Premises Security Experts, Inc.
|Posted on December 8, 2021 at 2:30 PM|
Uncovering Spoliation of Evidence
Andrew P. Sutor
To obtain even a modicum of justice for injured clients, litigating attorneys often must seek out the truth. Too often, however, the truth is often concealed and very difficult to prove because of the practice of “spoliation of evidence.” Spoliation of evidence is widespread, particularly in negligent security cases.

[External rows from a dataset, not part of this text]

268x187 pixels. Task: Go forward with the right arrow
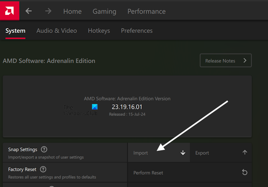pyautogui.click(x=48, y=11)
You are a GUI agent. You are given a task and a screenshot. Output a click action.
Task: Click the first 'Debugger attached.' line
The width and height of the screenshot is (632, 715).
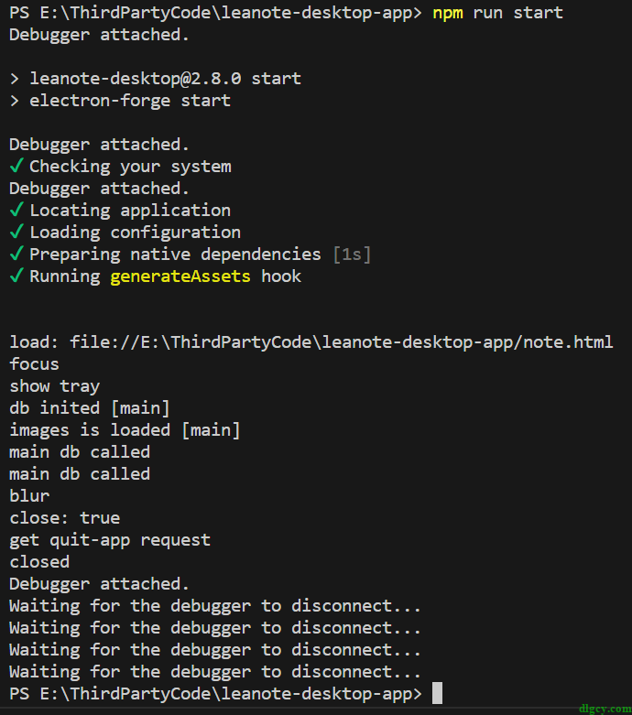click(99, 35)
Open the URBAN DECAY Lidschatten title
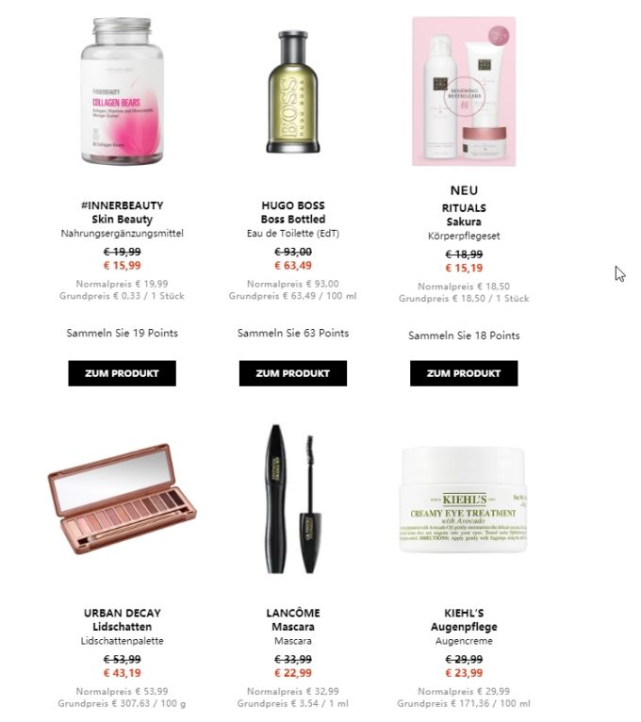The width and height of the screenshot is (641, 722). 122,620
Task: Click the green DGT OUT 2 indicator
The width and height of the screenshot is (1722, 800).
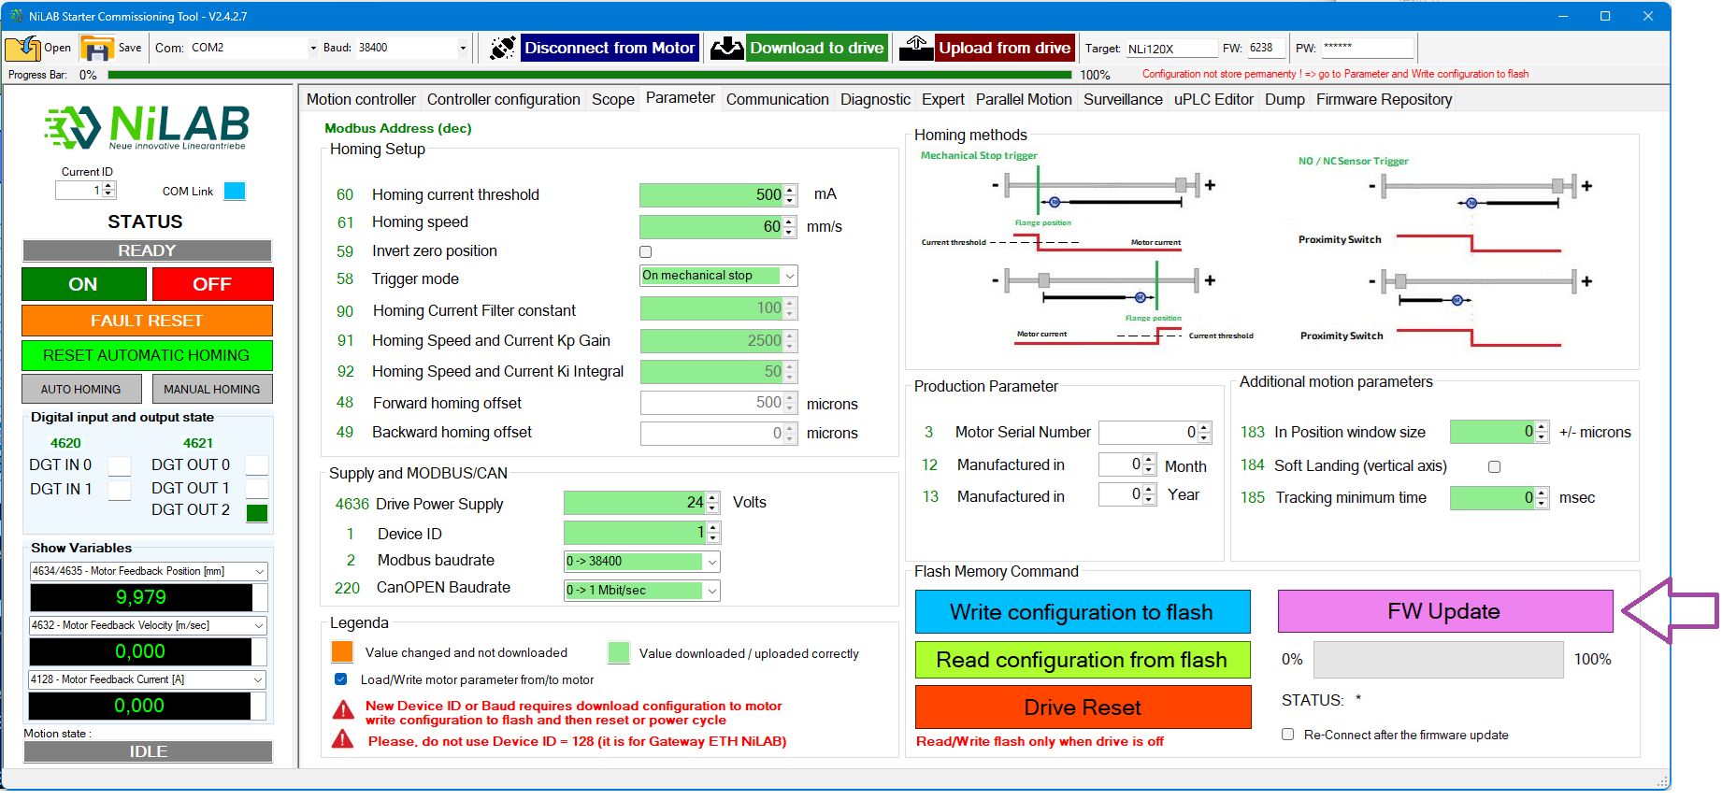Action: [x=256, y=512]
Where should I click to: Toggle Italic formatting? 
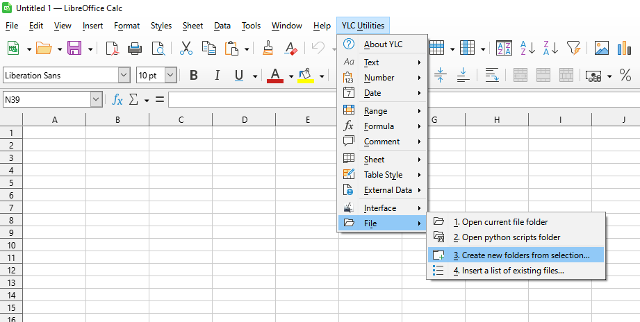(x=217, y=76)
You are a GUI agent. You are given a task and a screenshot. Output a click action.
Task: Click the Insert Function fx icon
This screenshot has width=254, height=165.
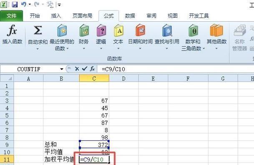12,30
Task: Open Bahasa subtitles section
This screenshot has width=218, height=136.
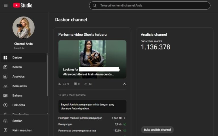Action: pyautogui.click(x=17, y=96)
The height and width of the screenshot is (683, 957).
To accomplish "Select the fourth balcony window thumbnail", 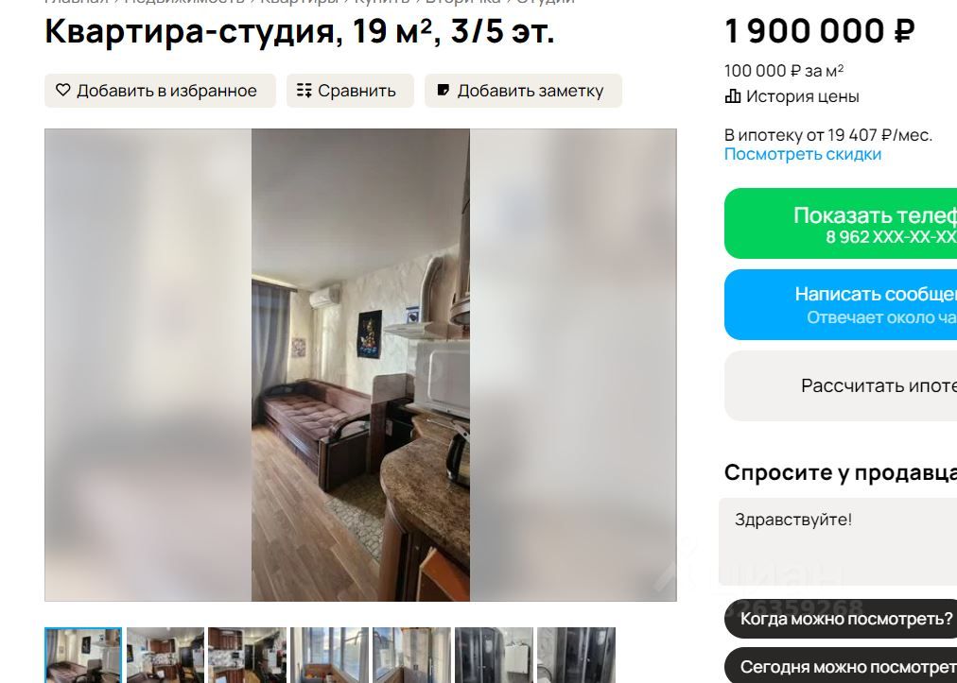I will 330,655.
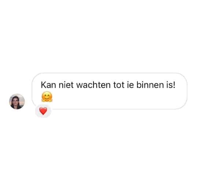Viewport: 220px width, 190px height.
Task: Select the 'Kan niet wachten' message bubble
Action: [110, 91]

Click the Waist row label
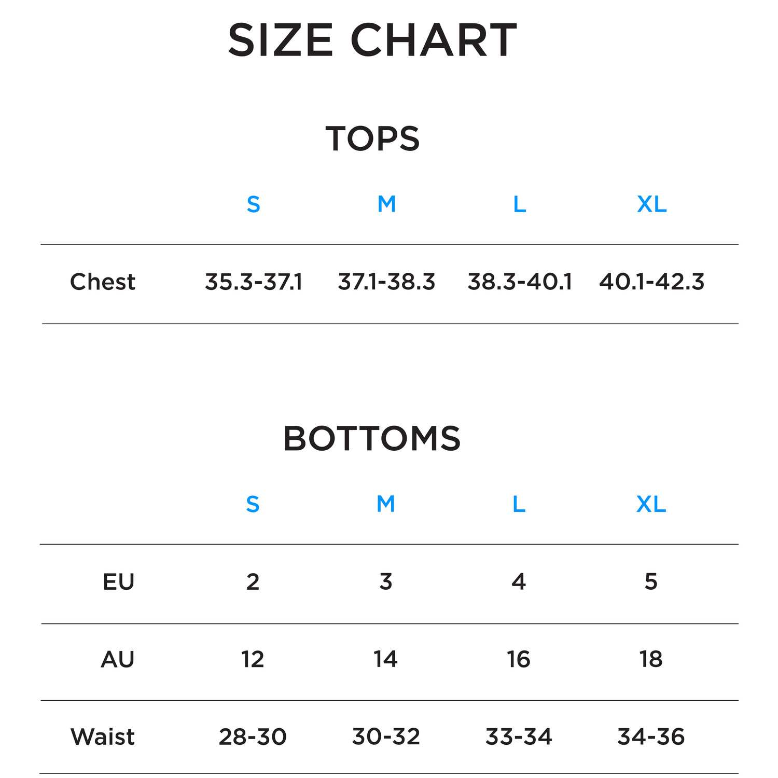pos(103,737)
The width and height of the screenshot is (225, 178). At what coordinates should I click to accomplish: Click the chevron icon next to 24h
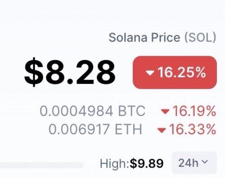pyautogui.click(x=205, y=162)
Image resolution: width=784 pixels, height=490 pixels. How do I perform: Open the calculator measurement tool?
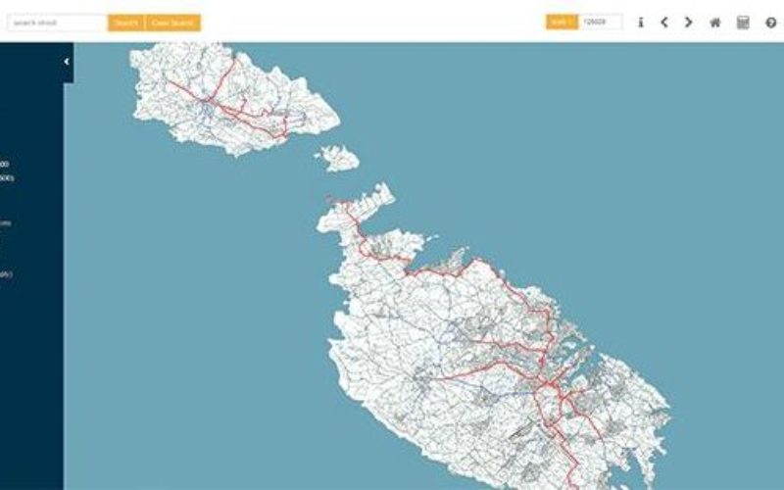coord(743,23)
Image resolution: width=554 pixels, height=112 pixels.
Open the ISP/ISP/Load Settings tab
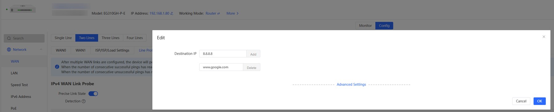112,50
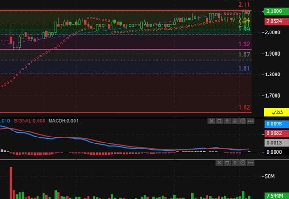This screenshot has height=199, width=289.
Task: Move the MACD panel up
Action: click(x=227, y=121)
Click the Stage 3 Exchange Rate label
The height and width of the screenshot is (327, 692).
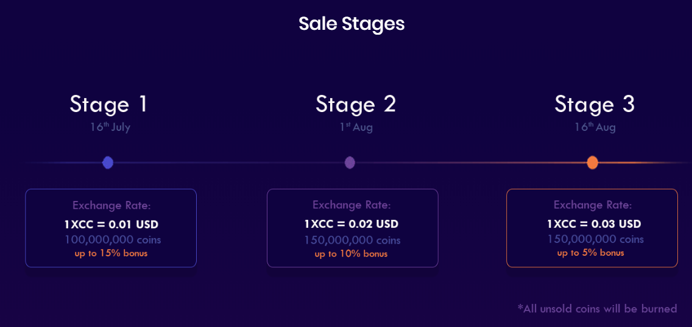coord(593,205)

Several decades ago I was the commander of the Accident Investigation Division of a major U.S. city’s police department. Among our duties was the investigation and documentation of police vehicular accidents. With approximately 2,200 crashes every year in a fleet of 1,600 police vehicles, we were kept quite busy. Accident scenes were processed accurately and honestly resulting in comprehensive reports to help determine preventability and accountability. The Police Accident Review Board would consider the facts and evidence contained in reports and then mandate appropriate remedial action. If extra driver training did not work, more severe sanctions were applied. Repeat offenders would find themselves suspended, walking a beat in subway or airport concourses, or even fired. The accurate accident reports were forwarded to the City Solicitor’s Office for settlement. Cover-ups and spoliation of evidence were unheard of at that time.
In the private sector, however, things are very different. Consider what happens if an elderly lady falls down the concrete stairs in a casino hotel parking garage and suffers serious injuries. A trained and highly-experienced in-house investigator documents the case and photographs the icy steps which were the proximate cause of the accident. The Director of Security gets called into the front office and is questioned: “Why are you establishing liability for our company?”
That is spoliation at work. The pressure for profits provides a powerful incentive for some owners and operators to look the other way in negligent security cases.
According to the courts, ”Spoliation of evidence in a prospective civil action occurs when evidence pertinent to the action is destroyed, thereby interfering with the action’s proper administration and disposition.” (Aetna Life and Cas. Co. v. Imet Mason Contractors 309 N.J. Super. 358, 368 (App. Div. 1998))
Spoliation of evidence relevant to litigation takes many forms including, but not limited to, discarding evidence that would be prejudicial, “missing” or “lost” reports, deleting e-mails, crashing computer hard drives, misclassification, and downgrading the seriousness of incidents in internal reports, destruction of security camera video clips, making fact witnesses unavailable to opposing counsel, and failure to obtain third-party witnesses to the event.
When you include the practice of “willful ignorance” with this behavior, which is part and parcel of ignoring foreseeable risk, you can come away with a sense of the immensity of the task before you to ensure that the truth of the matter is revealed and that justice for your client prevails.
Although courts and juries take a somewhat “dim view” of spoliation of evidence, it is challenging to prove. Interested parties require the services of experienced security professionals who are experts in uncovering spoliation and finding the truth. That includes the employment of and utilization of trained and experienced former law enforcement officials, investigators, and detectives who “know where the bodies are buried.” In this day and age of advanced technology, your expert must also have access to associates who are specialists in security, surveillance, and forensic information technology.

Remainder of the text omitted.